Second, the Survey Supervisor performs interviewer monitoring monthly. The monitoring consists of the Survey Supervisor listening in on each interviewer as they perform a survey. The Survey Supervisor completes a monitoring form that is based on the BRFSS User's Guide recommendations. This form is then shared with the interviewer as a performance review. This gives the interviewer immediate feedback regarding attitude, interviewing techniques and compliance with BRFSS protocol. Any concerns, questions, or retraining issues are discussed with the interviewer. After the form is discussed, both the Survey Supervisor and the Interviewer sign the form, showing that it has been reviewed and any issues have been discussed. On the average, each Interviewer is monitored at least once per month. New interviewers are monitored more frequently to ensure that they are following CDC's BRFSS protocol. The monitoring forms are kept confidential and are tracked on a monthly spreadsheet.

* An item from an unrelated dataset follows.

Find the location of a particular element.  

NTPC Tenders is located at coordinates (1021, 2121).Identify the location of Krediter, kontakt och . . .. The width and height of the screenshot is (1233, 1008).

Third, the data is collected in-house rather than contracted out to a research firm. This allows Kansas BRFSS staff to perform frequent reviews of the data to ensure that it is being collected and stored correctly. If errors are detected any time during the month the data can be reviewed and the corrections made quickly without major interruptions to the data collection process or extensive corruption of the data. In-house data collection allows for more reactive and timely response to protocol infractions and data errors.
Fourth, the data is edited on a monthly basis. The CDC has developed a data-editing program used specifically for the BRFSS. Each month the data is forwarded to the CDC for review. This allows us to identify and correct any data errors and/or outliers in a timely manner.
The processes we have implemented and the CDC's BRFSS protocol are important to ensure quality control. Training, monitoring, in-house data collection and data editing allows for us to ensure that the sample we collect is of the best quality possible. This is an on-going task, which helps to ensure that the BRFSS data are highly representative of the health behaviors and opinions of the Kansas people.